(Source data)
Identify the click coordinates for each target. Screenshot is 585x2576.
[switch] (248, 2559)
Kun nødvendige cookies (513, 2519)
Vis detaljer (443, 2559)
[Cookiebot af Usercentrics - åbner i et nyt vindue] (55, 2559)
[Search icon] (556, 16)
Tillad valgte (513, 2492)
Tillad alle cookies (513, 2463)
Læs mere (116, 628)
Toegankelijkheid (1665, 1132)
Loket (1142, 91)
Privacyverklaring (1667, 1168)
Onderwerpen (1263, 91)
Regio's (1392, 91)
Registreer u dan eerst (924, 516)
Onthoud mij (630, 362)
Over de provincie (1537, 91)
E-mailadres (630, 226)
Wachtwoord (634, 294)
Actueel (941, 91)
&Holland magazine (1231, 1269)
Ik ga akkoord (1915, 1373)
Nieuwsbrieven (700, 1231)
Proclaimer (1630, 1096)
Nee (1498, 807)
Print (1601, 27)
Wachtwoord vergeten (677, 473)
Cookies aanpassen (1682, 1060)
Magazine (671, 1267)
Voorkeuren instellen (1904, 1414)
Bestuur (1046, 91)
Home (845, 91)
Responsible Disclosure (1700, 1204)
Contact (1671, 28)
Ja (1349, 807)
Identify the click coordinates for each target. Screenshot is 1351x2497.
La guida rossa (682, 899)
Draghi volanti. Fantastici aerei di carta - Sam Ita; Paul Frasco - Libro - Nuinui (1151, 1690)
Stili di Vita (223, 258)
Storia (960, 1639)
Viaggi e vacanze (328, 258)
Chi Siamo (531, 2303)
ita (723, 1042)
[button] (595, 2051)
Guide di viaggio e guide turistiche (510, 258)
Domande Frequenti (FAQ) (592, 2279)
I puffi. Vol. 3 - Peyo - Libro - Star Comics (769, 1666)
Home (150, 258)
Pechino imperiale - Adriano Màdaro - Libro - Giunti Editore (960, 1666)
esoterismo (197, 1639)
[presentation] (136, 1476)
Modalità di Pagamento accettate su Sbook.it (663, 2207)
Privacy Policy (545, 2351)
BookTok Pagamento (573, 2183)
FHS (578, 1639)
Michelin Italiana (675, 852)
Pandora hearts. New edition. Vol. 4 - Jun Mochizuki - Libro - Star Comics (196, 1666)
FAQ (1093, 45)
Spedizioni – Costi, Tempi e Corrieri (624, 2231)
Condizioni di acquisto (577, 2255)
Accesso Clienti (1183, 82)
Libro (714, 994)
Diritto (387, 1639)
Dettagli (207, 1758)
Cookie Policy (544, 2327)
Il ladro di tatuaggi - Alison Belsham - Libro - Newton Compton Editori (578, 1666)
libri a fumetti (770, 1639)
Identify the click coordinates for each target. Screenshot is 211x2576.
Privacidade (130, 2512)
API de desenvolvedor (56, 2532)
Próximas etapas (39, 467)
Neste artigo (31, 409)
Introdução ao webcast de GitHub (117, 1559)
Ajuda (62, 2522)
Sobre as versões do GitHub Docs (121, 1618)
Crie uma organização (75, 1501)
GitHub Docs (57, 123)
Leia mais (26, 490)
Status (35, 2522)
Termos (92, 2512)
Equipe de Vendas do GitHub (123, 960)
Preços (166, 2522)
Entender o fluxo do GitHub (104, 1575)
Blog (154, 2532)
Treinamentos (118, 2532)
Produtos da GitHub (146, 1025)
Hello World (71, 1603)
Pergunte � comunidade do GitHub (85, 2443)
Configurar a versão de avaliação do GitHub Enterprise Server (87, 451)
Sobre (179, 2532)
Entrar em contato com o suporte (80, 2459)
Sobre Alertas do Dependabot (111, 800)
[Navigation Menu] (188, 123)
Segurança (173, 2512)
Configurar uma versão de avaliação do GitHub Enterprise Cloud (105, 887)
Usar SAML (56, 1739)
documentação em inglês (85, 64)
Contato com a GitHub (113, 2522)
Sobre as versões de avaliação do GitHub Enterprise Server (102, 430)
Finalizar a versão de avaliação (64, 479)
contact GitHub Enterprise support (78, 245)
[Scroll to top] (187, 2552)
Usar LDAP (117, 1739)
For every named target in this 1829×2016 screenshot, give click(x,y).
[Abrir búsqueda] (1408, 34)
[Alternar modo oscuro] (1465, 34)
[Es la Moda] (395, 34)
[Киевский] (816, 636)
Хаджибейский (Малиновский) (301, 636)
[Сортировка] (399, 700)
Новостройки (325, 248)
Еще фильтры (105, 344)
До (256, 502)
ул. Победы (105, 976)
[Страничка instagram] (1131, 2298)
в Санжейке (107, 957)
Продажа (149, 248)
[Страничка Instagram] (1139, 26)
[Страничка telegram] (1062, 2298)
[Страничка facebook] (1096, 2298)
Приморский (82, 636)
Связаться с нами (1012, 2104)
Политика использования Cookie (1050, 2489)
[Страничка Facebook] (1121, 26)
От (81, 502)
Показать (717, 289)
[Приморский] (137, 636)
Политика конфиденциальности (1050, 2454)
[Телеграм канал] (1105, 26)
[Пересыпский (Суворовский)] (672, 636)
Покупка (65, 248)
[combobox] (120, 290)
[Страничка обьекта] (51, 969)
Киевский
(End Source data)
# Problem requirements
Pull each line containing the word "Страничка" out of the data above.

# Task output
[Страничка instagram] (1131, 2298)
[Страничка Instagram] (1139, 26)
[Страничка telegram] (1062, 2298)
[Страничка facebook] (1096, 2298)
[Страничка Facebook] (1121, 26)
[Страничка обьекта] (51, 969)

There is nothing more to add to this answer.